Goal:
Rewrite the material from the line containing "Click the [90561] identifier text" through the end, inclusive, with "identifier" changed to "ID" and everything else left as is. Omit the pictures.

Dataset entries

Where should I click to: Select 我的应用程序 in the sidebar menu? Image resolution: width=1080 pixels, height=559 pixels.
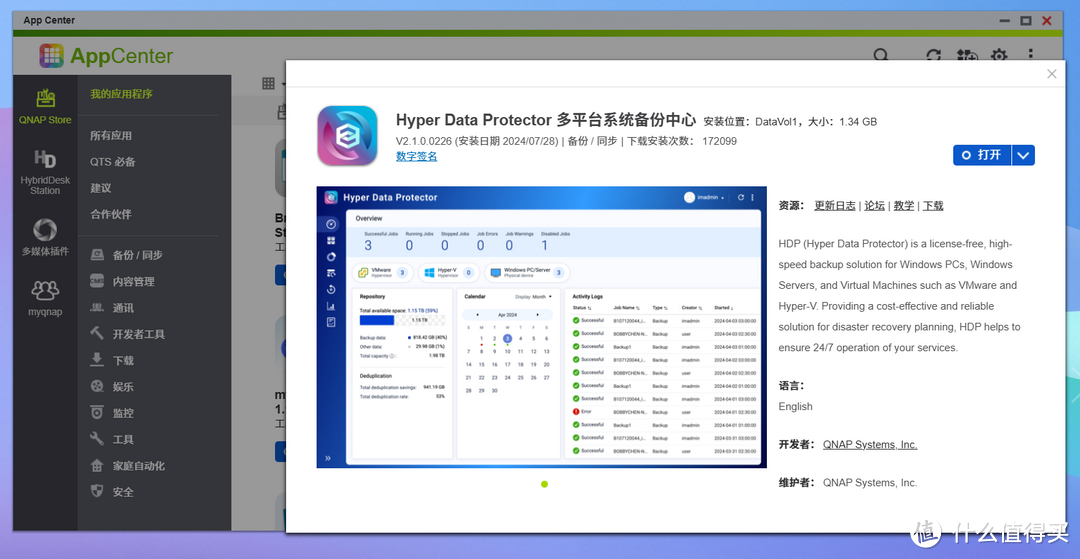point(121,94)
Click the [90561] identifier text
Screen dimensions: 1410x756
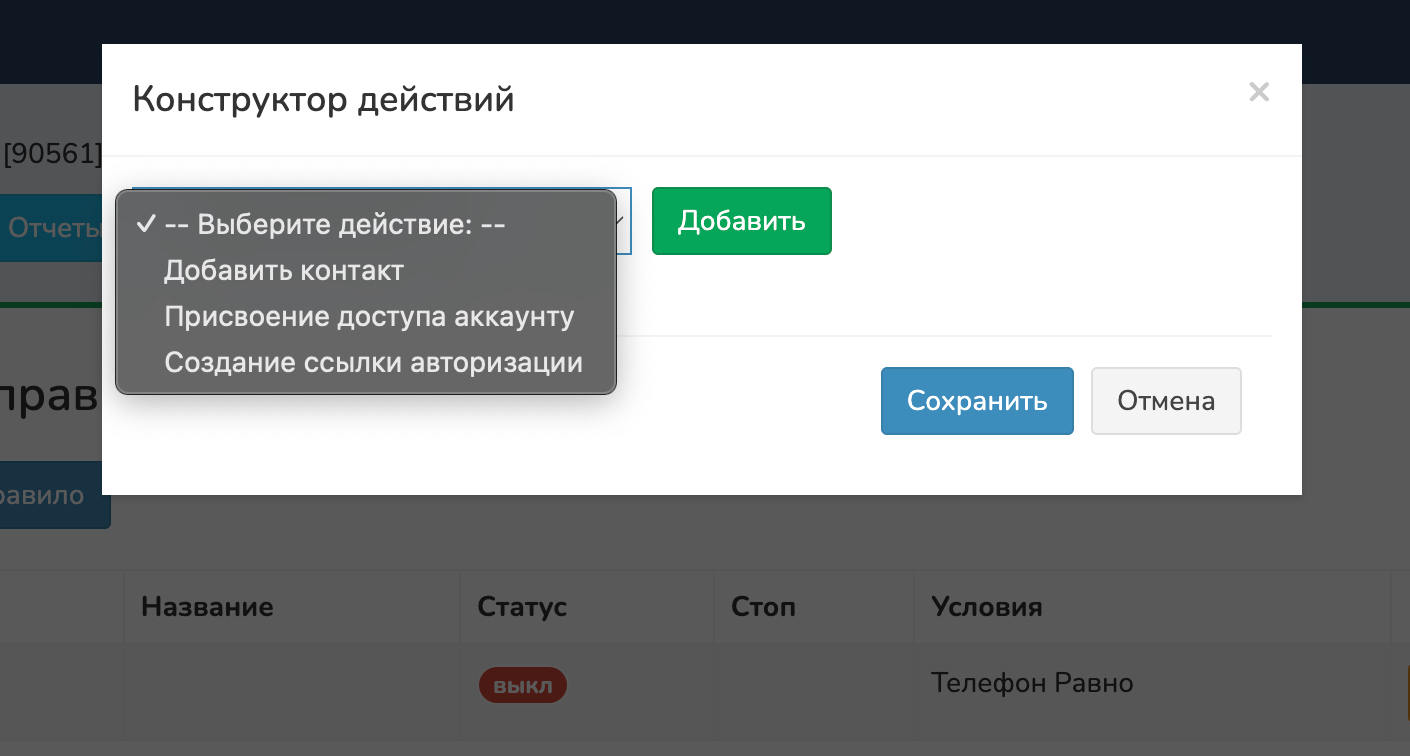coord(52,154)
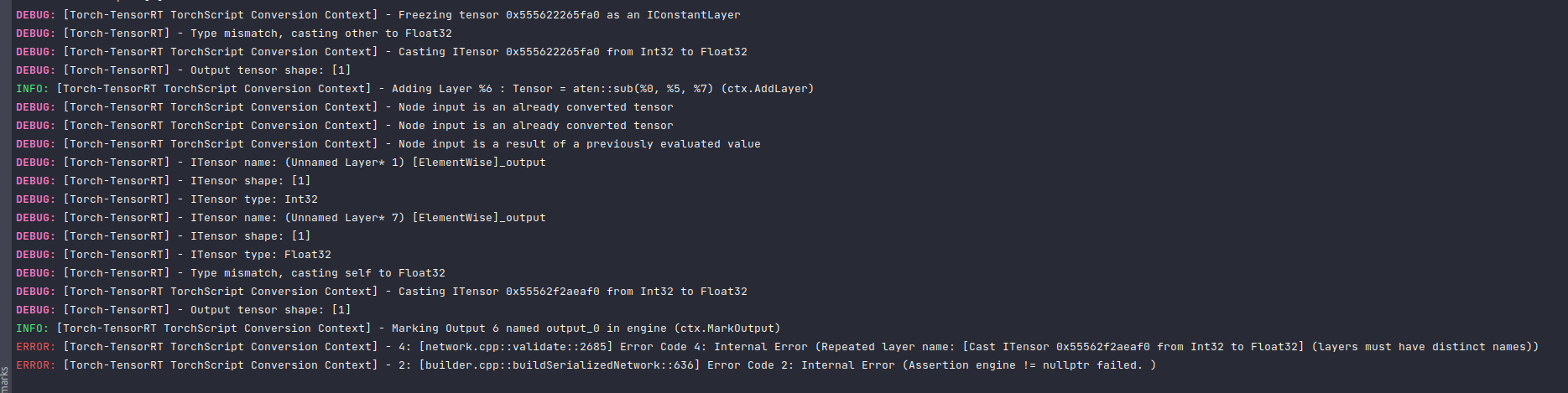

Complete response:
Click the [90561] ID text
Screen dimensions: 1410x756
coord(52,154)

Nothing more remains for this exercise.